Algo que impressionava no Brasil do século XIX era o comportamento dos meninos. Agiam como homens desde muito cedo, sem alegria. A educação nessa época foi feita em colégios jesuítas no começo, e em colégios de padres ou em seminários posteriormente. Eram eles que comandaram a disseminação da cultura por longo período. Era um ensino rígido, sendo o mestre senhor todo poderoso em suas salas. Muitas vezes eram sádicos, sorte tinham os meninos ensinados por mestres negros, estes melhores que os outros. Nestes colégios, até o século XVII, os negros e pardos eram excluídos, com os pardos sendo progressivamente incluídos no sistema educacional brasileiro com mais frequência que os negros, devido ao incentivo aos casamentos mestiços pelo governo.

Existiam muitas histórias, nos séculos XVII e XVIII, sobre mulheres devassas e casos de assassinatos por parte de pais e maridos por ciúmes mórbidos, em nome da honra, de boatos nem sempre reais. Porém, nos casos reais, as mulheres eram de classes mais baixas, geralmente escravas, negras e mulatas, por culpa da degradação que estas sofriam com o domínio de culturas mais adiantadas.

À moleza do homem brasileiro, Freyre não atribui ao açúcar responsabilidade direta, mas indireta, pois com ele veio a escravidão e homens negros trabalhando por homens brancos. Ou seja, status ao que não trabalha: o senhor-de-engenho. Com isso, muitos homens se feminilizaram; tinham mãos e pés de mulher. Ficavam o dia na rede, com uns molengas. Essa rotina só era quebrada pela polvorosa religiosa. Rezavam várias vezes o dia. Paravam o que estivesse sendo feito para rezar. Esse sentimento cristão se manifestava até mesmo em testamentos. Muitos deixavam bens ou alforrias a seus negros favoritos.

Havia uma “guerra” entre padres e senhores-de-engenho por causa do trabalho nos domingos. Os senhores-de-engenho o queriam para trabalho enquanto os padres para Deus. Acabou por se institucionalizar o feriado no domingo, afinal era um dia com menos comida para os negros, que significava economia para senhores.

Dizia-se que se não fosse pelos santos e pelas amásias, os colonos seriam ricos. Com exceção dos jesuítas, donzelões natos, padres e frades se emancebaram com pretas e índias.

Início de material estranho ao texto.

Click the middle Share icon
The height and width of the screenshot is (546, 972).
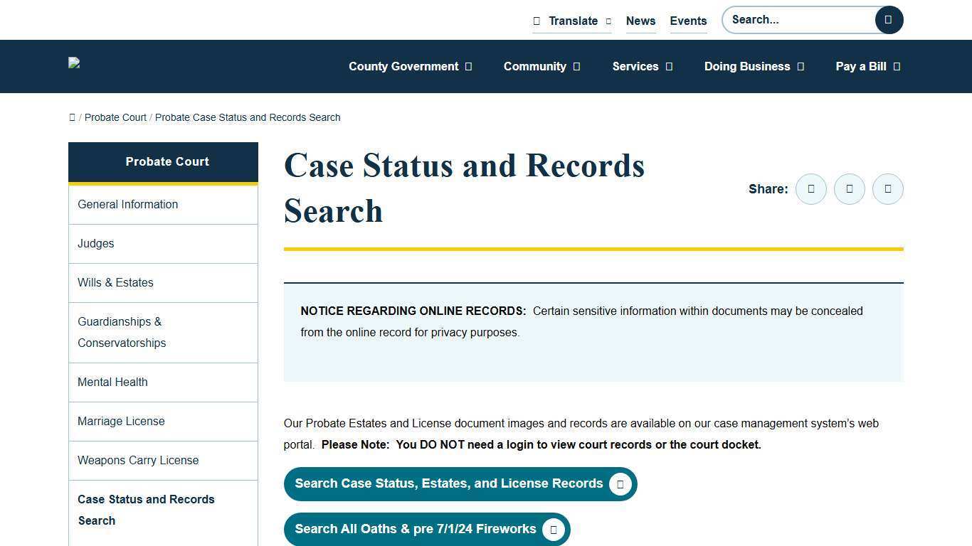point(849,188)
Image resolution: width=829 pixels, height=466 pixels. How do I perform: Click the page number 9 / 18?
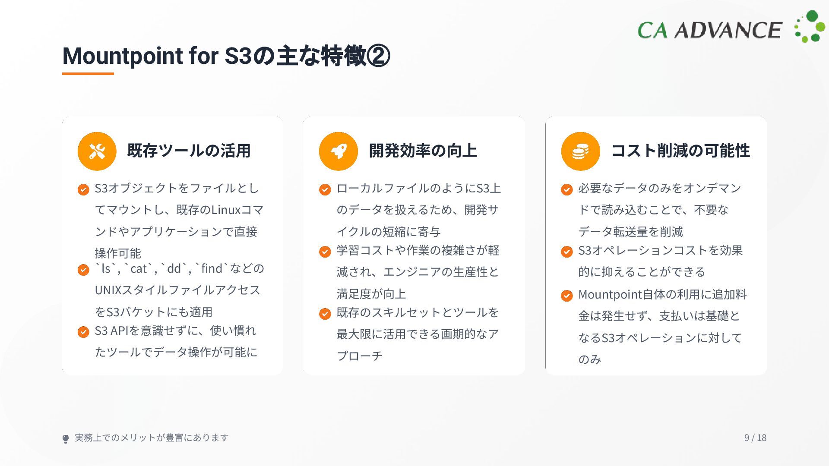tap(755, 438)
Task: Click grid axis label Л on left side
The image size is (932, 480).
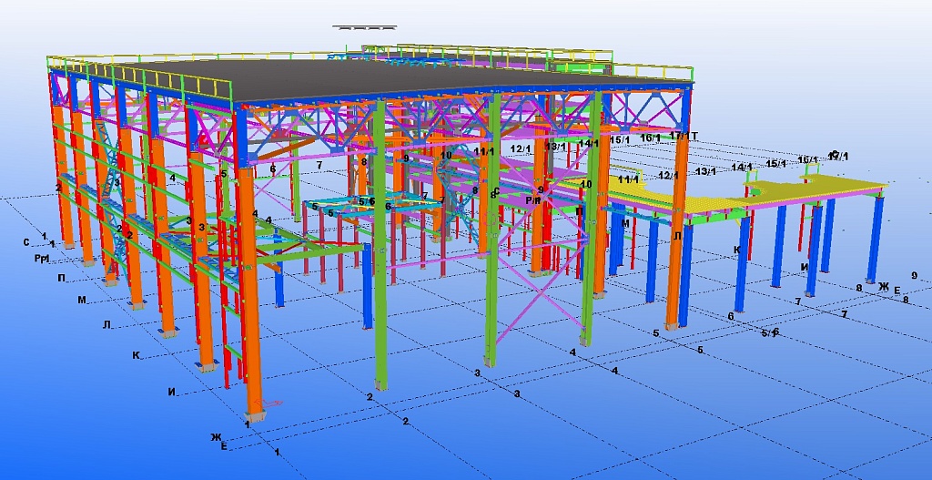Action: [106, 325]
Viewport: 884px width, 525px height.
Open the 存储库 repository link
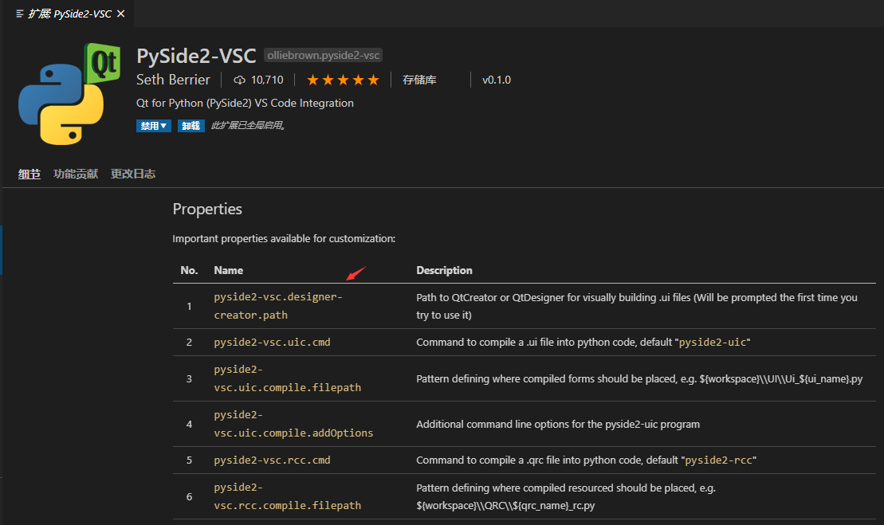[419, 80]
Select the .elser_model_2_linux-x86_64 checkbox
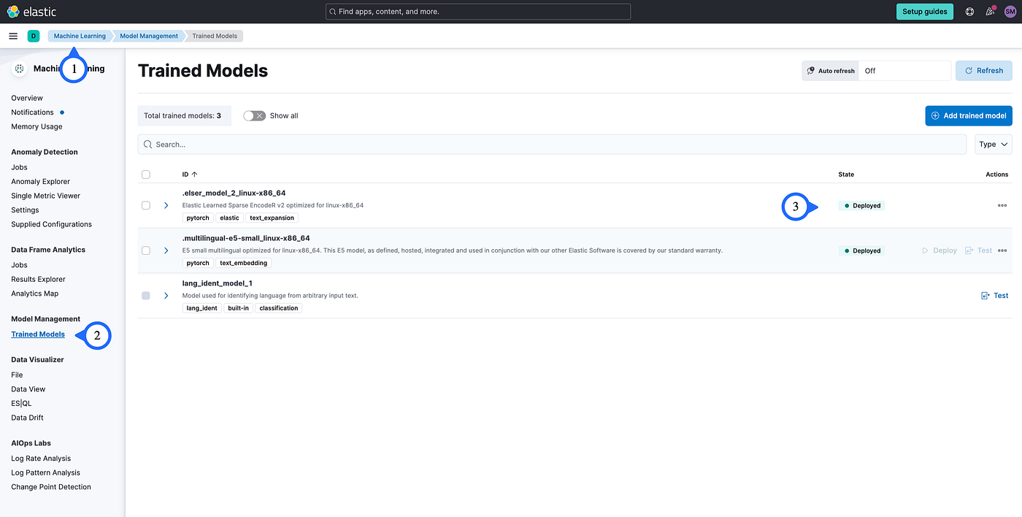The image size is (1022, 517). coord(145,205)
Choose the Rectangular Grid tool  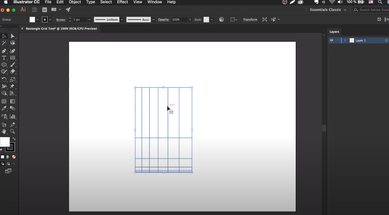coord(12,58)

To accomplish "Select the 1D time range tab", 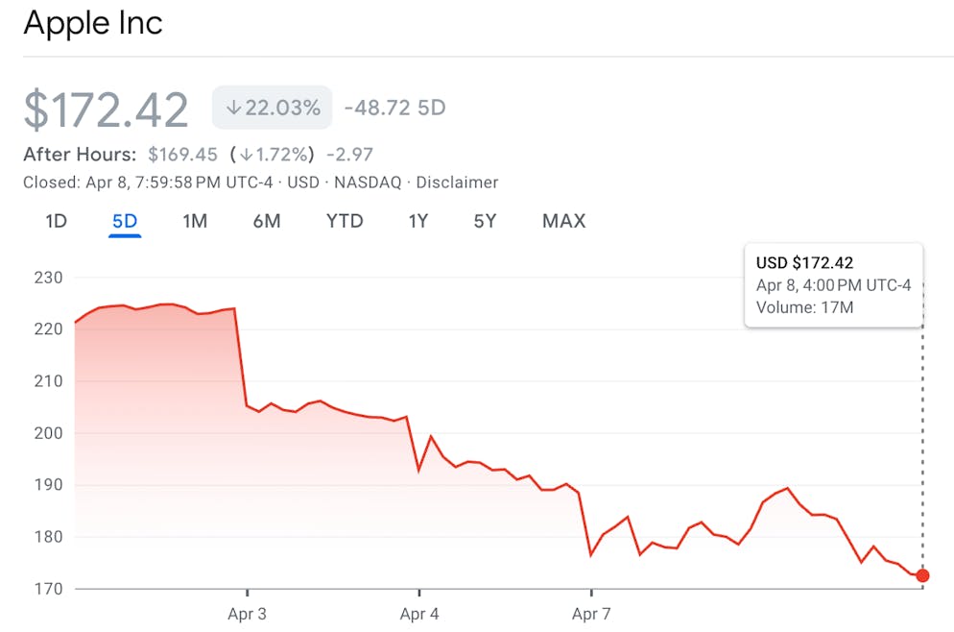I will (x=57, y=221).
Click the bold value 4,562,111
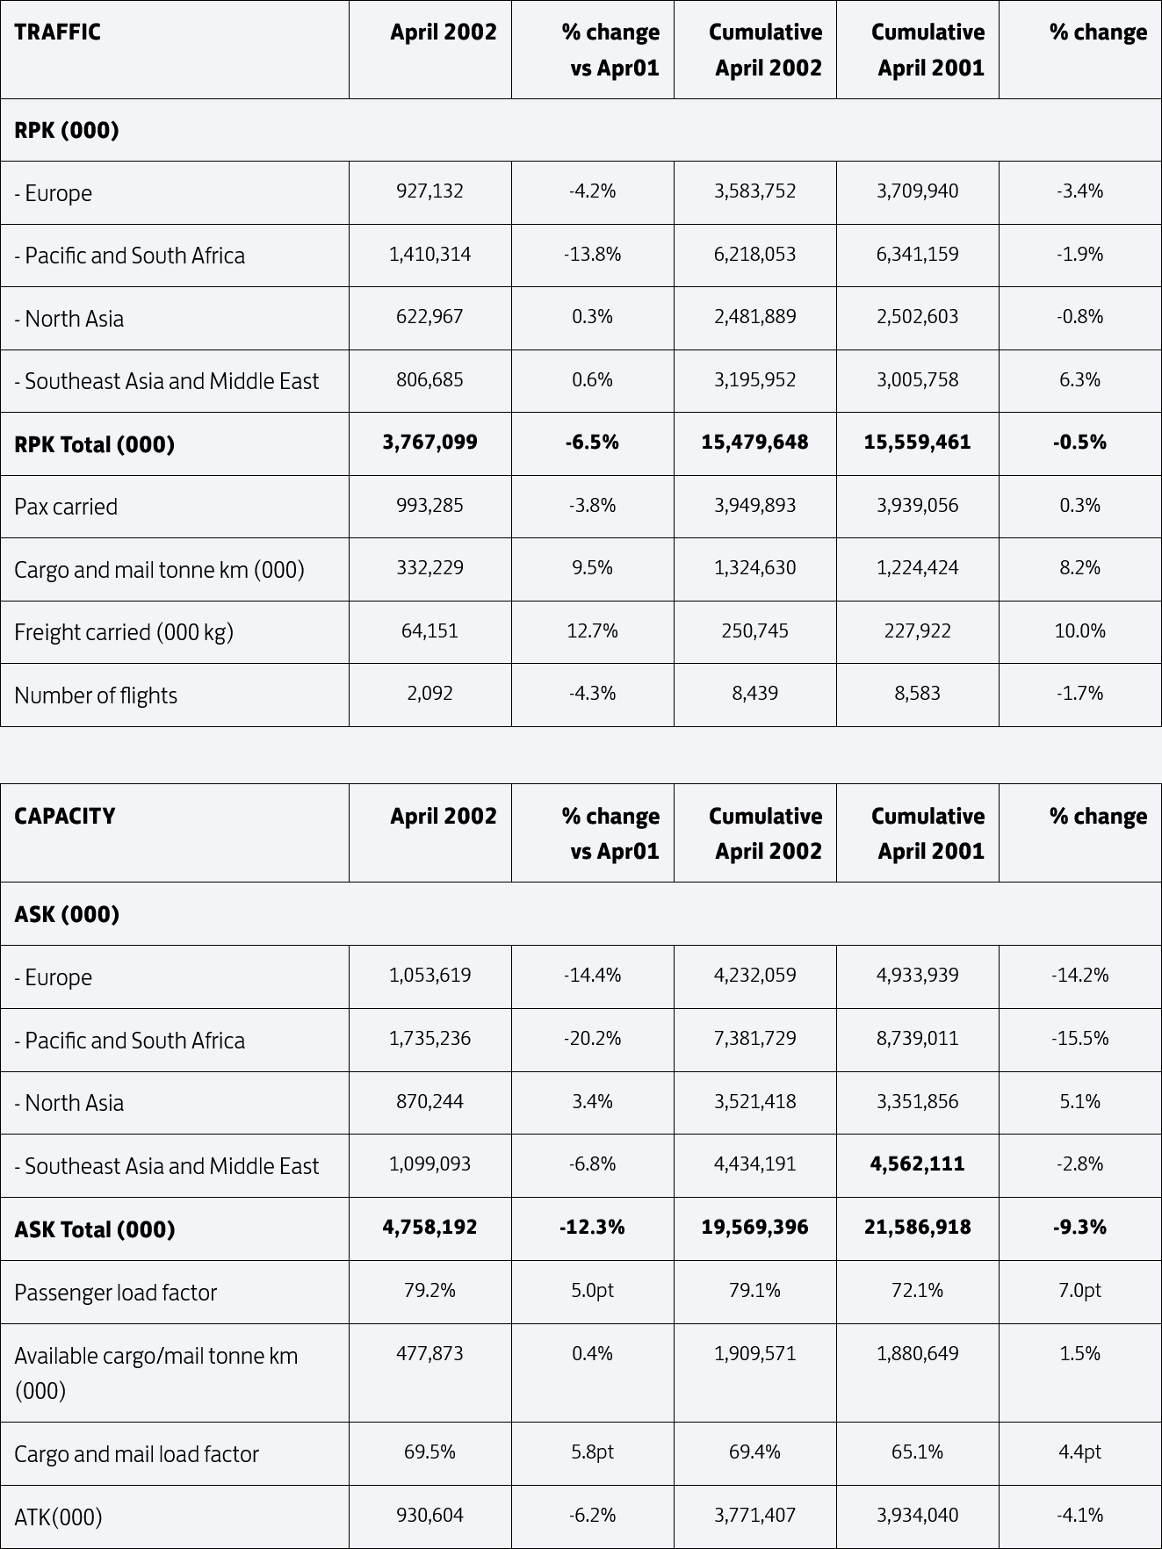The width and height of the screenshot is (1162, 1549). point(917,1164)
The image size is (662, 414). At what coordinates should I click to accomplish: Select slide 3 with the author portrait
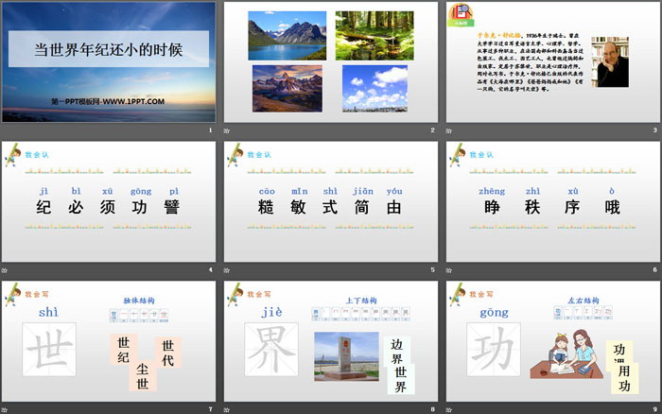pyautogui.click(x=552, y=61)

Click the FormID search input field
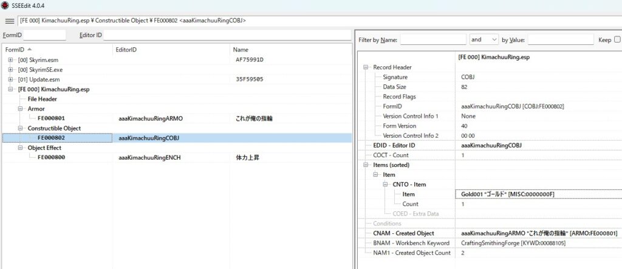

Essas relações, segundo Freyre fizeram bem a sociedade brasileira, uma vez que muitos filhos de padres se tornaram ilustres intelectuais, pois os padres teriam eugenia para assuntos intelectual superior ao resto da população, trazendo ascensão social. Para ascensão social, ainda, muitas pessoas passaram a utilizar nomes de fidalgos.

A culinária nos primeiros séculos de história do Brasil era toda negra. O pão, por exemplo, só foi introduzido no século XIX. A cozinha negra era muito higiênica. Ainda hoje se vê, principalmente nos estados do norte/nordeste, a grande influência negra na culinária brasileira, sendo a dieta do povo responsável por muitas características sociais.